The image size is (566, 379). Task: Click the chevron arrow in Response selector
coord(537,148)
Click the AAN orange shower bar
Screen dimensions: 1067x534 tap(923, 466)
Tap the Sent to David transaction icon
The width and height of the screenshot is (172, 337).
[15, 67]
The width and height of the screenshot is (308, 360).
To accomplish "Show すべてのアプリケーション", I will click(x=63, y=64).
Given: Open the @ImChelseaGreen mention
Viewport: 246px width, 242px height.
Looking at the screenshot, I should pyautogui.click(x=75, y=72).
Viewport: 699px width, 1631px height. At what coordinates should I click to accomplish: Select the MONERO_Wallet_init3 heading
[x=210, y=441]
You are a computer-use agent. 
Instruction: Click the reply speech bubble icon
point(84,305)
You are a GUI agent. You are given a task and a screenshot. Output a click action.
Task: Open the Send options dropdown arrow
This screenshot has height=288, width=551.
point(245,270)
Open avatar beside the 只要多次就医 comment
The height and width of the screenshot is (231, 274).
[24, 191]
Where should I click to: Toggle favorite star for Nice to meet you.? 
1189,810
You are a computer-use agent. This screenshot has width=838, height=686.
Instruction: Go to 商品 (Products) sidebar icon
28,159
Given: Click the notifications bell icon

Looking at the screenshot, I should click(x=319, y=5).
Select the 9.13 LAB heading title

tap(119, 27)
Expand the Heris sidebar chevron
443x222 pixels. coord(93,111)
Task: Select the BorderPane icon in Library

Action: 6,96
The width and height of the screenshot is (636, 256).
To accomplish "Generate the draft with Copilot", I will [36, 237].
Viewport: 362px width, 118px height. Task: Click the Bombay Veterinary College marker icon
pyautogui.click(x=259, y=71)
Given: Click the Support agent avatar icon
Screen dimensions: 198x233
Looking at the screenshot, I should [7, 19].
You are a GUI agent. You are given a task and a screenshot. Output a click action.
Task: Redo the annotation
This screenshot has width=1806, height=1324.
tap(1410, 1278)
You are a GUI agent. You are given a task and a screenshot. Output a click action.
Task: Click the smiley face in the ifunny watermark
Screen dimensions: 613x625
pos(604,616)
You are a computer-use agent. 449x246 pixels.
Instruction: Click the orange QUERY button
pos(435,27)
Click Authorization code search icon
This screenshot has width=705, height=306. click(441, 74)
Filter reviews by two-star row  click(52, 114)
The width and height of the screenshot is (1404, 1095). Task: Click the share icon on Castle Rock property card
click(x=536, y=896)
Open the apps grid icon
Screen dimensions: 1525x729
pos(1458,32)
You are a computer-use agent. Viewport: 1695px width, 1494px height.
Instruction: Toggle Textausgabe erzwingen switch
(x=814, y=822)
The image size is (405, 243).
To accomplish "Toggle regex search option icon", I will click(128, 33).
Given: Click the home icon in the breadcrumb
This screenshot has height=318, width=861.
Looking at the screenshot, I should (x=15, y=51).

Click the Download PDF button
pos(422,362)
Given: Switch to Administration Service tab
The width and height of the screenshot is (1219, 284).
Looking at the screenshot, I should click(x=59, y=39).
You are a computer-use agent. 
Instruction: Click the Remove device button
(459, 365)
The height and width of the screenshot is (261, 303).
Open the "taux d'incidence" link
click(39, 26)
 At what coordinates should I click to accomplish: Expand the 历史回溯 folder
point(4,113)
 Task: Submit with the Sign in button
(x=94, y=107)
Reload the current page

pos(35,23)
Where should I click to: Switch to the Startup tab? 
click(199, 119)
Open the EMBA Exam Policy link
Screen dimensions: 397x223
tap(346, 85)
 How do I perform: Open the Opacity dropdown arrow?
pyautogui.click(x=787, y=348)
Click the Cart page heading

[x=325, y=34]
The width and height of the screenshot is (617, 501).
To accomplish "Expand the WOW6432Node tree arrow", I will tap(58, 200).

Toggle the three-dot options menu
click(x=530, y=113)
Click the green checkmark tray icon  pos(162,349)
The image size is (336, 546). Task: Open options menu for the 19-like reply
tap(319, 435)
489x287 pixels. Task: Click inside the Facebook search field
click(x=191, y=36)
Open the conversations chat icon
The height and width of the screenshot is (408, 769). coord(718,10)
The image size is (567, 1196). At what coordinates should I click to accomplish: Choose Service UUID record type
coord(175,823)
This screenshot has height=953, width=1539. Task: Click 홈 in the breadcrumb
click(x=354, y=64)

────────

Reproduce the listing above in full, substituting "chat bubble" for "speech bubble" and leaving every other line unchanged.

TASK RESULT:
The image size is (566, 379). Task: Click the chevron arrow in Response selector
coord(537,148)
Click the AAN orange shower bar
Screen dimensions: 1067x534 tap(923, 466)
Tap the Sent to David transaction icon
The width and height of the screenshot is (172, 337).
[15, 67]
The width and height of the screenshot is (308, 360).
To accomplish "Show すべてのアプリケーション", I will click(x=63, y=64).
Given: Open the @ImChelseaGreen mention
Viewport: 246px width, 242px height.
Looking at the screenshot, I should pyautogui.click(x=75, y=72).
Viewport: 699px width, 1631px height. At what coordinates should I click to accomplish: Select the MONERO_Wallet_init3 heading
[x=210, y=441]
You are a computer-use agent. 
Instruction: Click the reply chat bubble icon
point(84,305)
You are a GUI agent. You are given a task and a screenshot. Output a click action.
Task: Open the Send options dropdown arrow
This screenshot has height=288, width=551.
point(245,270)
Open avatar beside the 只要多次就医 comment
The height and width of the screenshot is (231, 274).
[24, 191]
Where should I click to: Toggle favorite star for Nice to meet you.? 
1189,810
You are a computer-use agent. This screenshot has width=838, height=686.
Instruction: Go to 商品 (Products) sidebar icon
28,159
Given: Click the notifications bell icon

Looking at the screenshot, I should click(x=319, y=5).
Select the 9.13 LAB heading title

tap(119, 27)
Expand the Heris sidebar chevron
443x222 pixels. coord(93,111)
Task: Select the BorderPane icon in Library

Action: 6,96
The width and height of the screenshot is (636, 256).
To accomplish "Generate the draft with Copilot", I will [36, 237].
Viewport: 362px width, 118px height. Task: Click the Bombay Veterinary College marker icon
pyautogui.click(x=259, y=71)
Given: Click the Support agent avatar icon
Screen dimensions: 198x233
Looking at the screenshot, I should [7, 19].
You are a GUI agent. You are given a task and a screenshot. Output a click action.
Task: Redo the annotation
This screenshot has width=1806, height=1324.
tap(1410, 1278)
You are a GUI agent. You are given a task and a screenshot. Output a click action.
Task: Click the smiley face in the ifunny watermark
Screen dimensions: 613x625
pos(604,616)
You are a computer-use agent. 449x246 pixels.
Instruction: Click the orange QUERY button
pos(435,27)
Click Authorization code search icon
This screenshot has width=705, height=306. click(441, 74)
Filter reviews by two-star row  click(52, 114)
The width and height of the screenshot is (1404, 1095). Task: Click the share icon on Castle Rock property card
click(x=536, y=896)
Open the apps grid icon
Screen dimensions: 1525x729
pos(1458,32)
You are a computer-use agent. Viewport: 1695px width, 1494px height.
Instruction: Toggle Textausgabe erzwingen switch
(x=814, y=822)
The image size is (405, 243).
To accomplish "Toggle regex search option icon", I will click(128, 33).
Given: Click the home icon in the breadcrumb
This screenshot has height=318, width=861.
Looking at the screenshot, I should (x=15, y=51).

Click the Download PDF button
pos(422,362)
Given: Switch to Administration Service tab
The width and height of the screenshot is (1219, 284).
Looking at the screenshot, I should click(x=59, y=39).
You are a computer-use agent. 
Instruction: Click the Remove device button
(459, 365)
The height and width of the screenshot is (261, 303).
Open the "taux d'incidence" link
click(39, 26)
 At what coordinates should I click to accomplish: Expand the 历史回溯 folder
point(4,113)
 Task: Submit with the Sign in button
(x=94, y=107)
Reload the current page

pos(35,23)
Where should I click to: Switch to the Startup tab? 
click(199, 119)
Open the EMBA Exam Policy link
Screen dimensions: 397x223
tap(346, 85)
 How do I perform: Open the Opacity dropdown arrow?
pyautogui.click(x=787, y=348)
Click the Cart page heading

[x=325, y=34]
The width and height of the screenshot is (617, 501).
To accomplish "Expand the WOW6432Node tree arrow", I will tap(58, 200).

Toggle the three-dot options menu
click(x=530, y=113)
Click the green checkmark tray icon  pos(162,349)
The image size is (336, 546). Task: Open options menu for the 19-like reply
tap(319, 435)
489x287 pixels. Task: Click inside the Facebook search field
click(x=191, y=36)
Open the conversations chat icon
The height and width of the screenshot is (408, 769). coord(718,10)
The image size is (567, 1196). At what coordinates should I click to accomplish: Choose Service UUID record type
coord(175,823)
This screenshot has height=953, width=1539. Task: Click 홈 in the breadcrumb
click(x=354, y=64)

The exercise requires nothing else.